Figure 3: Motif content shapes pioneer-factor activity.

Figure 3:

a, Venn diagram showing overlap between class I regions for Zld, Grh and Twi. b, Heatmap of ChIP-seq signal at class I sites that overlap between Zld, Grh, and Twi. Cobound indicates regions bound by all three factors. Not cobound indicates regions bound by any combination of two factors. Zld, Grh, and Twi ChIP-seq data were generated in this study. Remaining ChIP-seq datasets were previously published (see Supplementary table 2)4345. Heatmaps are ranked by mean ChIP intensity of Zld, Grh, and Twi. c-e, Heatmaps showing the percentage of regions containing a canonical Zld (c), Grh (d), or Twi motif (e). Logos plot of the canonical motif are shown alongside the heatmap. Percentages are shown for class I, II or III binding sites, or all wild-type ATAC-seq peaks as a control for the background motif frequency within regulatory elements. f,h,j, Boxplots of the average number of motifs per peak in class I, II, or III regions for Zld (n=8,154 class I sites, 705 class II, and 344 class III) (f), Grh (n=10,207 class I sites, 2,810 class II, and 834 class III) (h), or Twi (n=13,200 class I sites, 4,733 class II, and 351 class III) (j). g,i,k, Boxplots of the average motif log-odds score for class I, II or III regions for Zld (n=1,791 class I sites with at least one motif, 208 class II, 156 class III) (g), Grh (n=3,637 class I sites with at least one motif, 1,767 class II, 717 class III) (i), or Twi (n=7,312 class I sites with at least one motif, 3,794 class II, 339 class III) (k). Motif scores were determined by comparing each identified motif instance to the canonical motif. For all boxplots, line shows the median, boxes extend from the 25th to the 75th percentile, and whiskers show 1.5 × the interquartile range. Outlier points beyond the range of the whiskers are shown individually.

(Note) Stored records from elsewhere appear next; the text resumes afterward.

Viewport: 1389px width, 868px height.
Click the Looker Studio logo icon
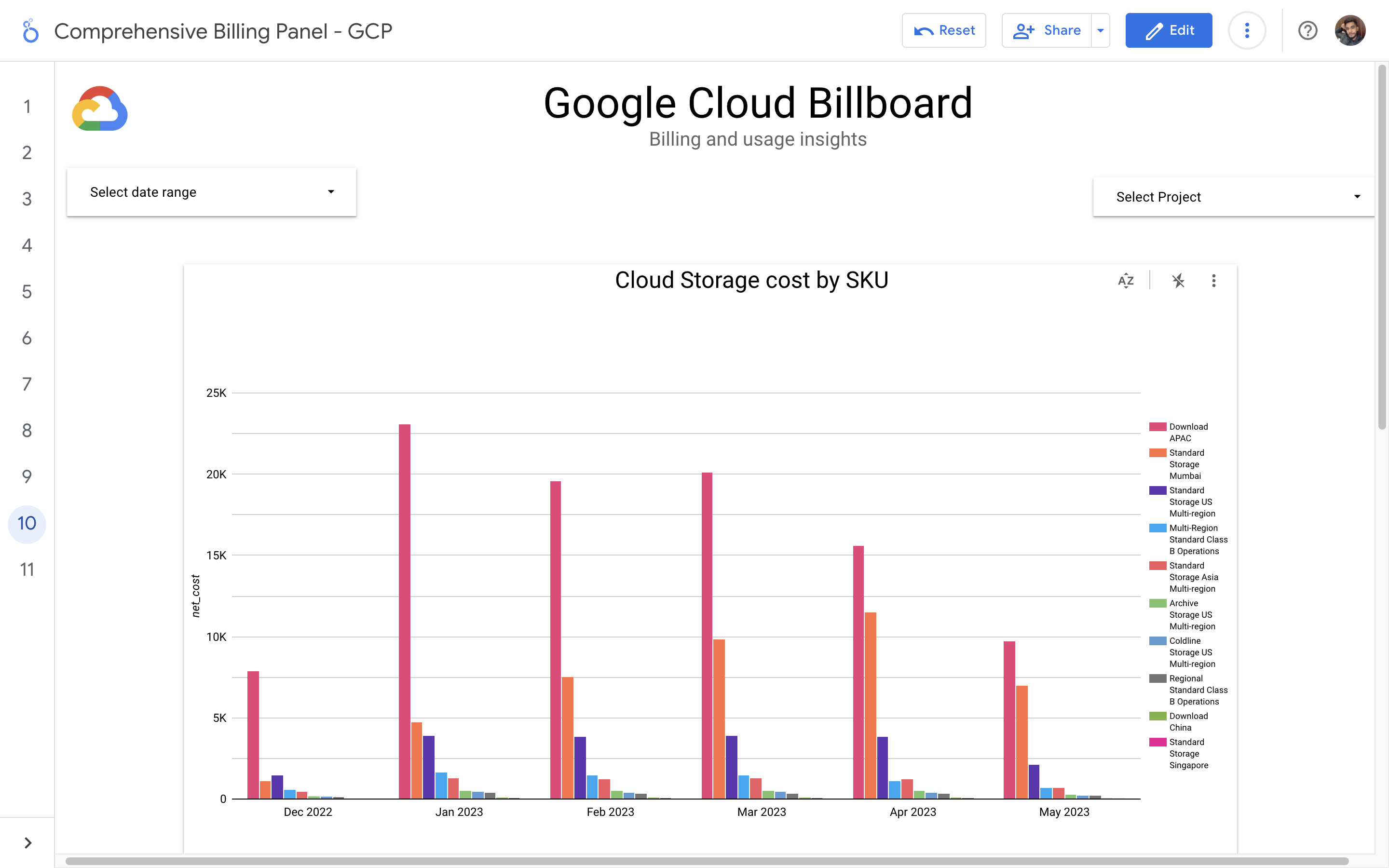(x=30, y=31)
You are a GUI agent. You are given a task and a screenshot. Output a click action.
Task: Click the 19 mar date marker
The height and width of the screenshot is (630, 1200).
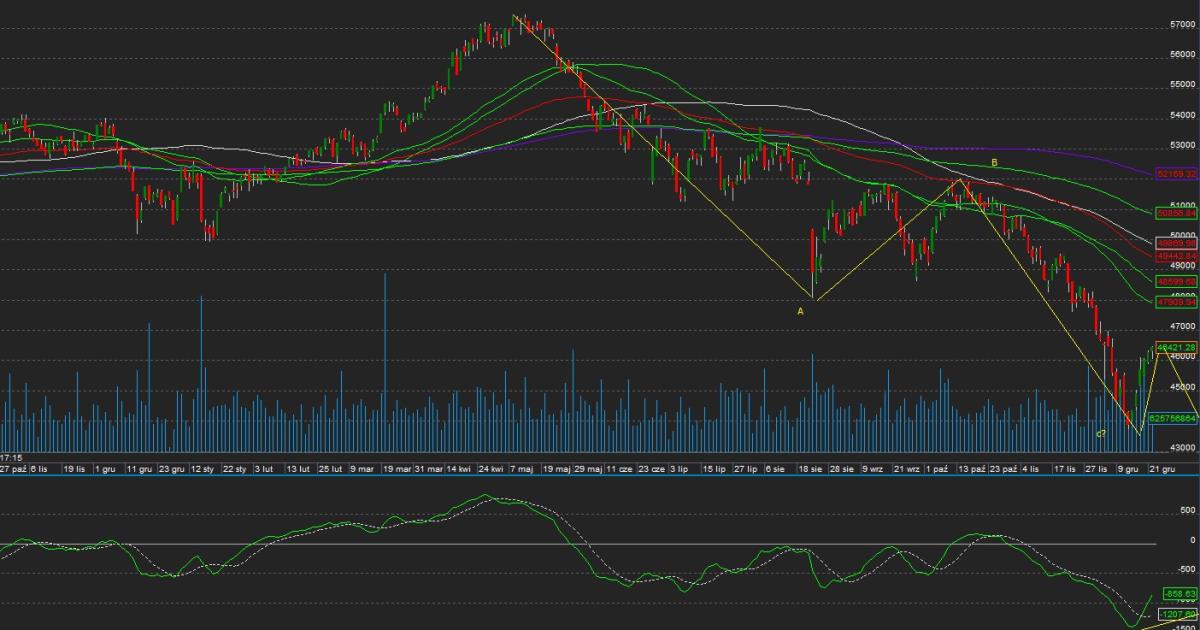click(x=396, y=468)
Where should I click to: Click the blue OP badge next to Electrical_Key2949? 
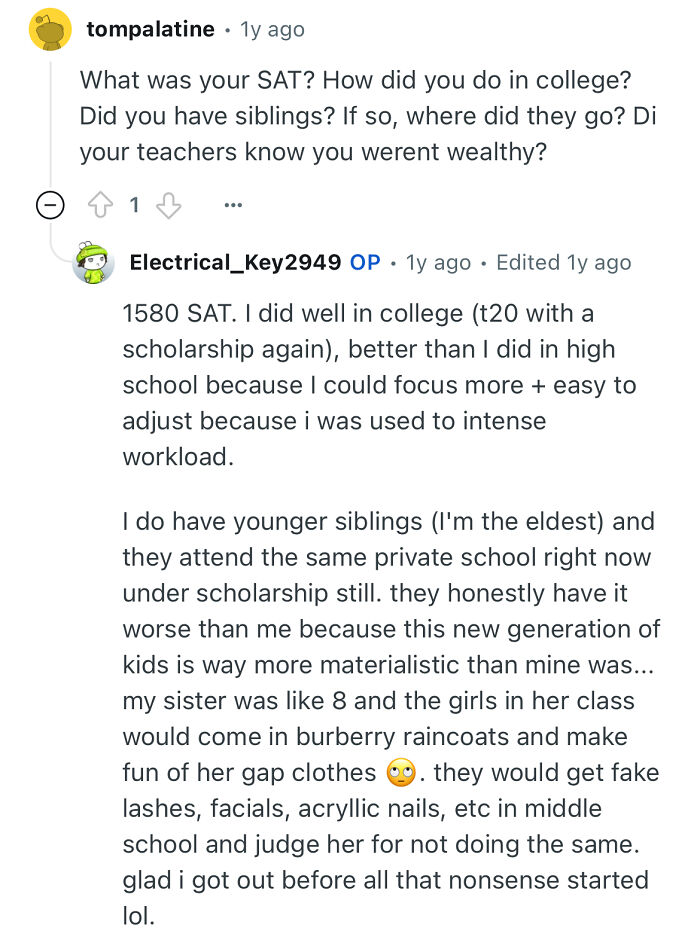[368, 262]

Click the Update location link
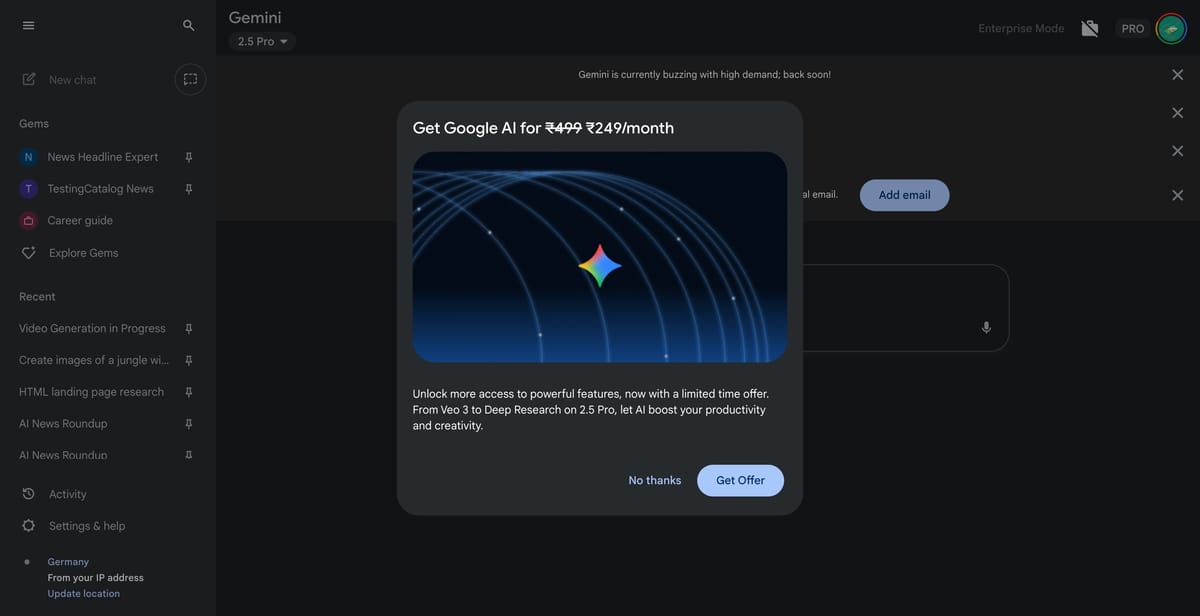pos(84,594)
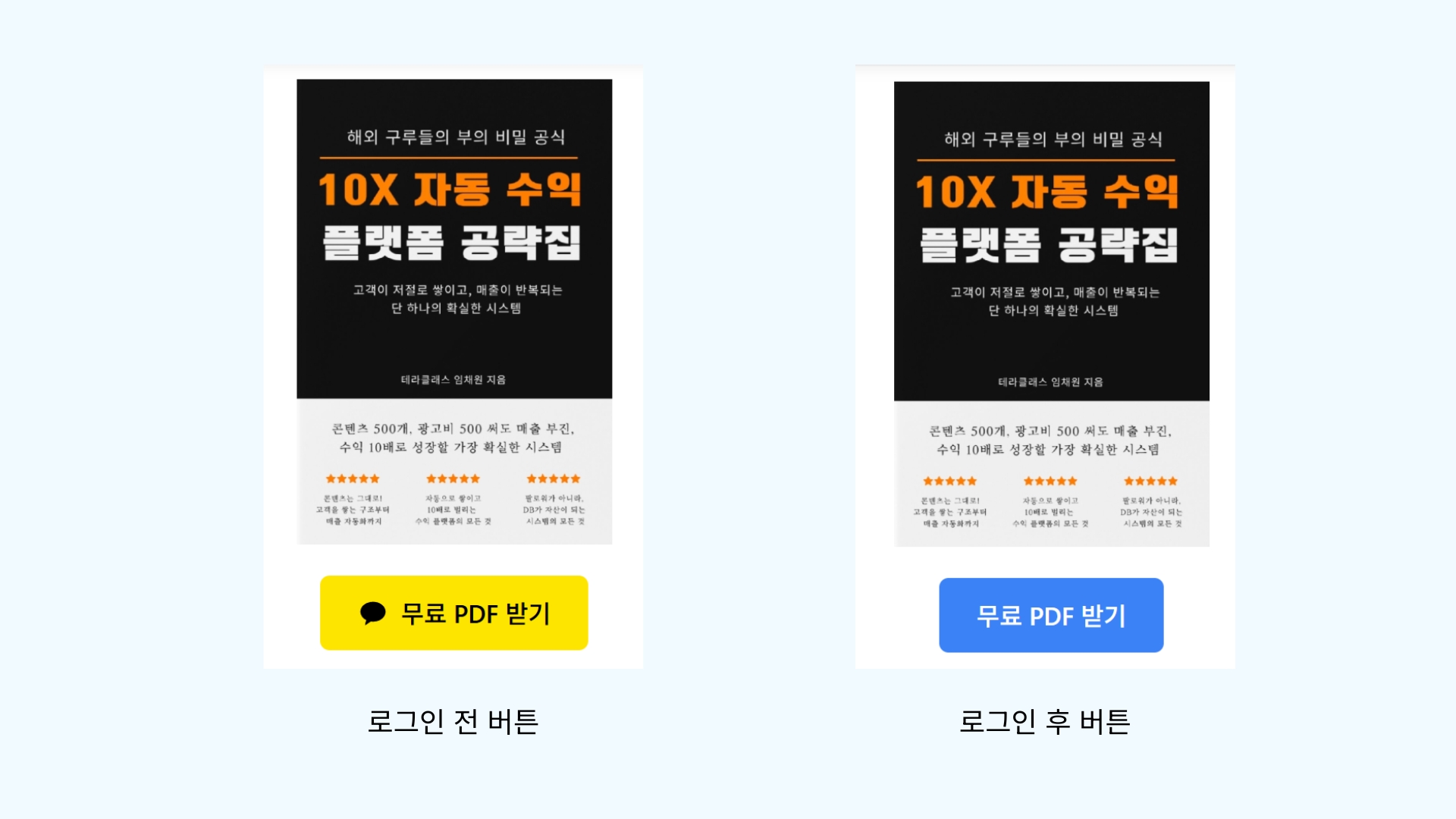This screenshot has height=819, width=1456.
Task: Click the 로그인 전 버튼 caption
Action: pyautogui.click(x=453, y=721)
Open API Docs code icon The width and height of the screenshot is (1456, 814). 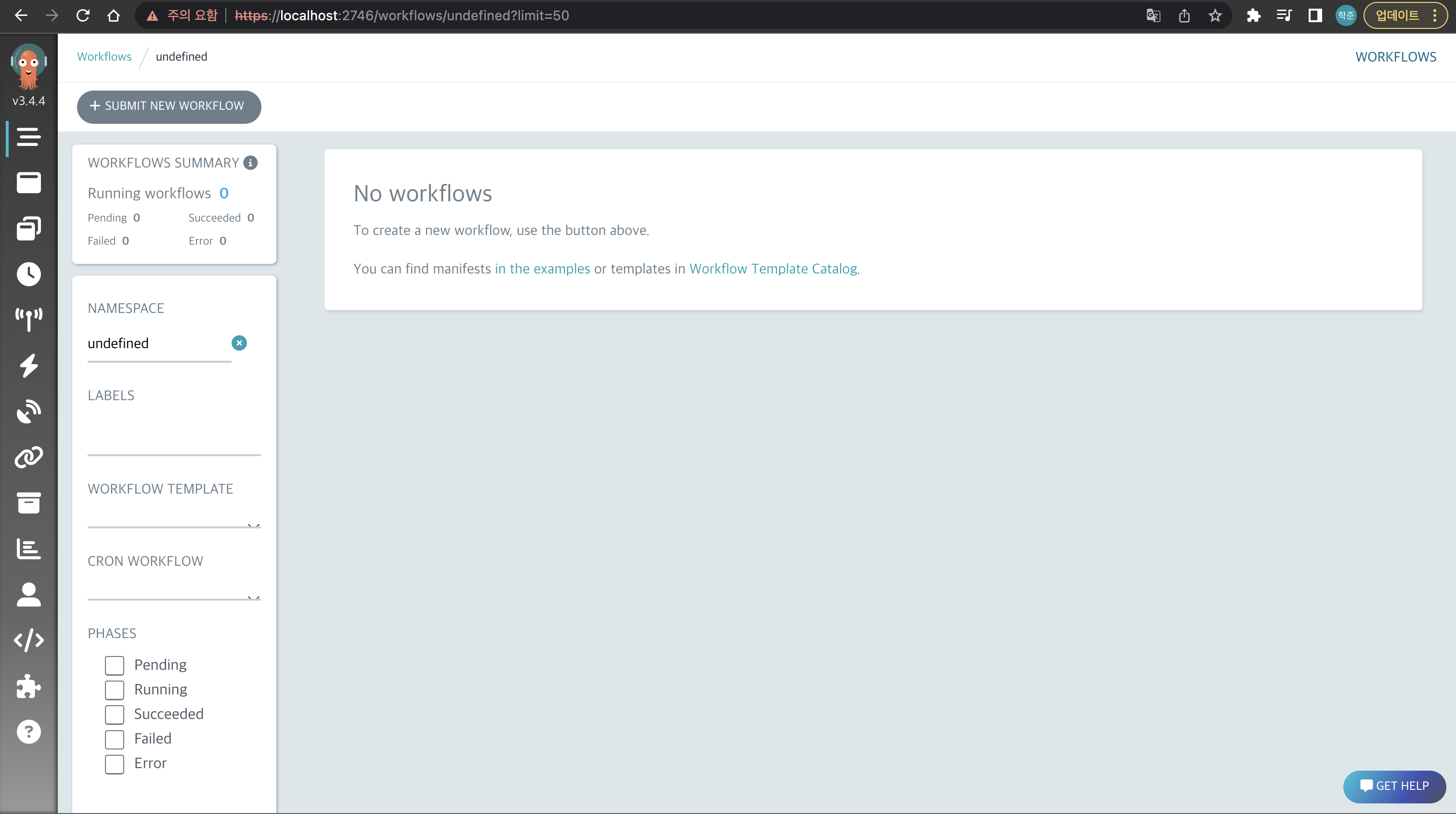pyautogui.click(x=28, y=640)
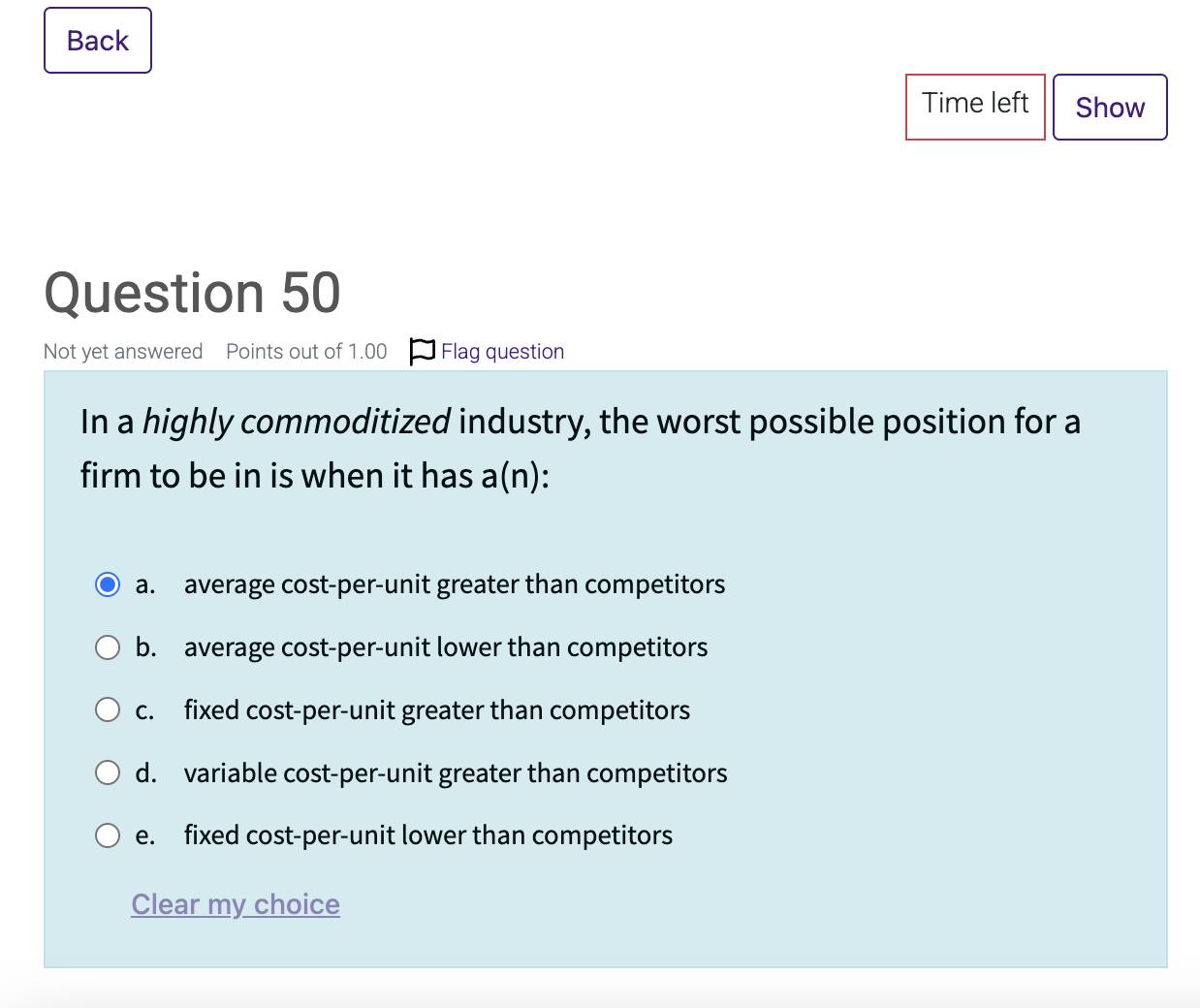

Considering the enrichment of marks of active chromatin at class I sites, we tested if there were any features of chromatin distinctive to class II or III regions. Analysis of published ChIP-seq data demonstrated that class II and III sites have low levels of many histone modifications, chromatin-associated proteins, and transcription factors (Extended Data Fig. 5a,c,e)4355. This supports the hypothesis that PFs preferentially bind naïve chromatin that is inaccessible and devoid of most histone modifications6. The ability of TF binding to promote chromatin accessibility at class III sites and not class II sites was not explained by a pre-existing lack of histones; the levels of H3 and H1 were higher at class III than at class II sites (Extended Data Fig. 5a,c,e). While most class III sites were regions of naïve chromatin, a subset were within regions marked with the repressive histone modification H3K27me3 (Extended Data Fig. 5b,d,f). In fact, H3K27me3 levels were higher in class III compared to class I or II regions (Extended Data Fig. 5a,c,e). Together these analyses suggest that Zld, Grh and Twi pioneer at regions within naïve or repressed chromatin, and that the inability of these factors to promote chromatin accessibility at class II regions is not due to a preexisting permissive chromatin state. Instead, our data are consistent with the model that nucleosomes may promote PF function, as has been reported for other PFs5658.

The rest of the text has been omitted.